My grandmother is a strong and fearless women (known as čika Bosa in her village or “Mr. Bosa”), and nothing and no one can scare her. Well, almost nothing. There is one thing she absolutely shits her pants around and that is snakes. What I didn’t realise is that my mother had inherited this phobia. To make matters worse, she wasn’t wearing her glasses so we actually floated right past a man holding a massive boa constrictor. Only when its head was about 20cms from my mum’s face did she actually realise what it was. Now I’ve never attended an exorcism but I’m pretty sure what followed was something of a similar nature. Loud and hysterical screaming, cursing and a wild rocking of the boat ensued, as my mother tried to get away from the shore edge. The Thai boys obviously found it hilarious that this funny white woman was scared of a what was basically a domesticated pet. Safe to say my mum didn’t see the funny side.

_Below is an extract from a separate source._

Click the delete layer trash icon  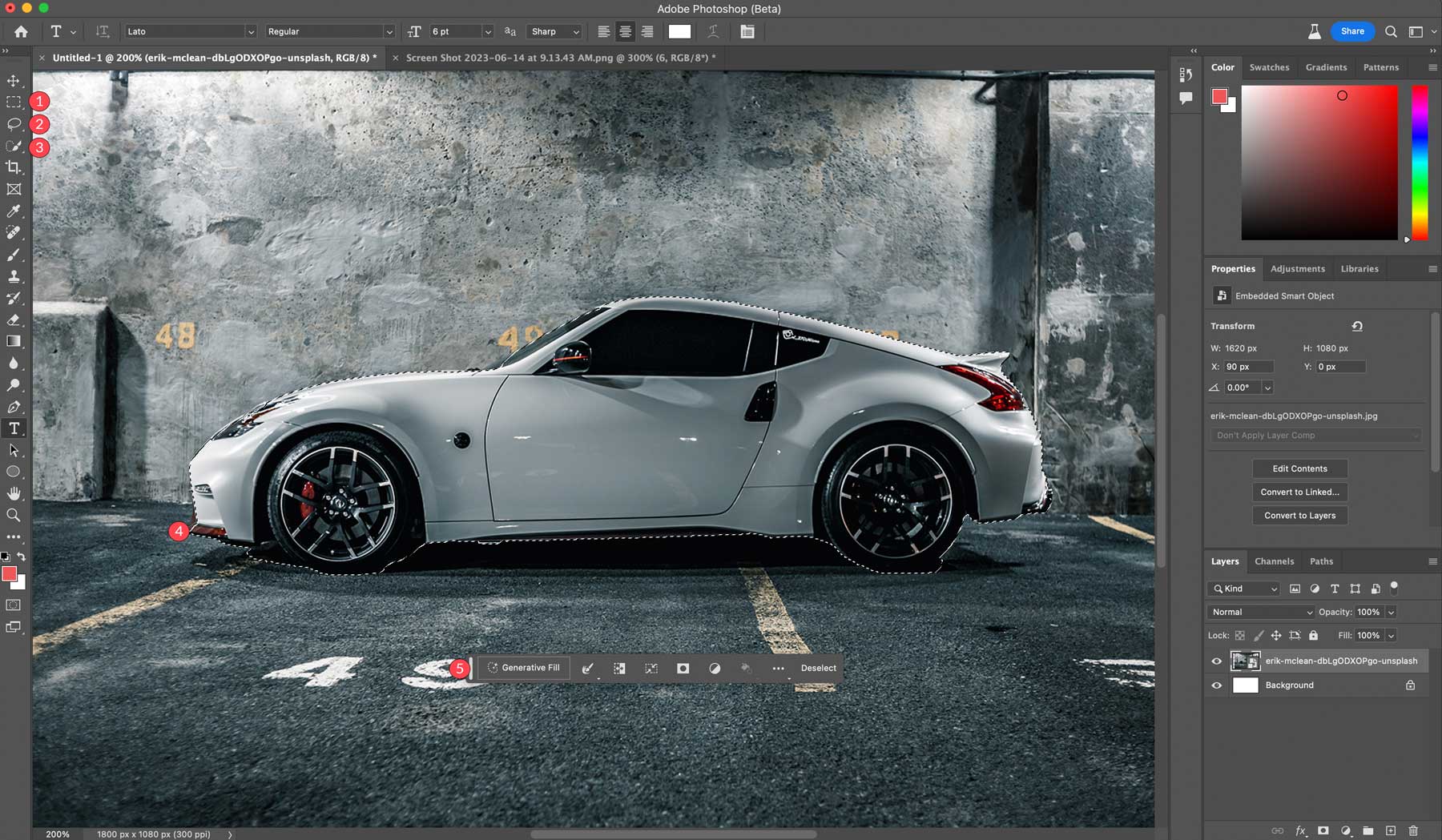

After a few deep breathing exercises and some reassuring words from me, she calmed down. We were now approaching the narrow part of the river and the main trading area. In this part of the river the trade was B2B; boat to boat. The traders have little canoes full of stock or food or coconuts etc. and would sell to punters like us who were also floating in their own canoes. You can imagine as far as shopping experiences go, it’s a bit of a logistical nightmare. There were even locals who had mini grills on their (very small) canoes and were grilling satay with one hand, selling to floater-byes with the other hand and using god knows what to actually manoeuvre their canoe (or not). This caused a serious traffic jam in this very narrow little pass where canoes were trying to move left right and centre and bumping into each other from all sides.
Our canoe driver was a sweet, young, smiley Thai boy, who had been making our journey as comfortable as possible so far. However sweet and smiley are not the necessary attributes needed to canoe your way out of a thai river traffic jam. This was a real dog eat dog fight for the little river space left and after a few minutes it was clear that only the most assertive/aggressive canoe drivers would worm their way to the front. Most of the older, more experienced canoe drivers were somehow starting off way behind us and ending up in front of us within a matter of minutes.
Unfortunately, although assertive/aggressive wasn’t our young driver’s style, for his two balkan passengers it was right up our street. And my mother was especially eager to get in some pool time before our flight to Phuket. Now most of you reading will know the golden rule of “don’t f**k with a Bosnian woman on a mission” but if you think that’s bad you clearly haven’t experienced a Bosnian woman on a mission who’s just come face to face with death (in the form of an anaconda).
Like Bruce Banner under emotional stress my mother’s alter ego Bosa again came exploding out and she starting yelling insults at people in serbian left right and centre.
“Šta si sad ti stala tu sa tim kokosom a mi ne možemo da prođemo?!” (“What are you standing there for with those coconuts so we can’t pass?!”)
“Gde ćeš sad ti sa tim velikim čamcem?!” (“Where are you headed now with that big boat?!”)
At one point s**t got so real that momma reached out her hand to push back the canoe passing by our side in a bid to stop it overtaking us. That then pissed off the older canoe driver whose overtaking opportunity she has quashed and then he started yelling in Thai and soon all hell broke loose.
Clearly we weren’t going to be making any new friends here but thankfully we soon made it past the jam and were on our way back to the hotel. We had a nice meal back in the comfort of our luxury hotel (we’d overdone our daily dose of mingling with the common folk) and before you knew it we were on our way to the second part of our adventure- Phuket.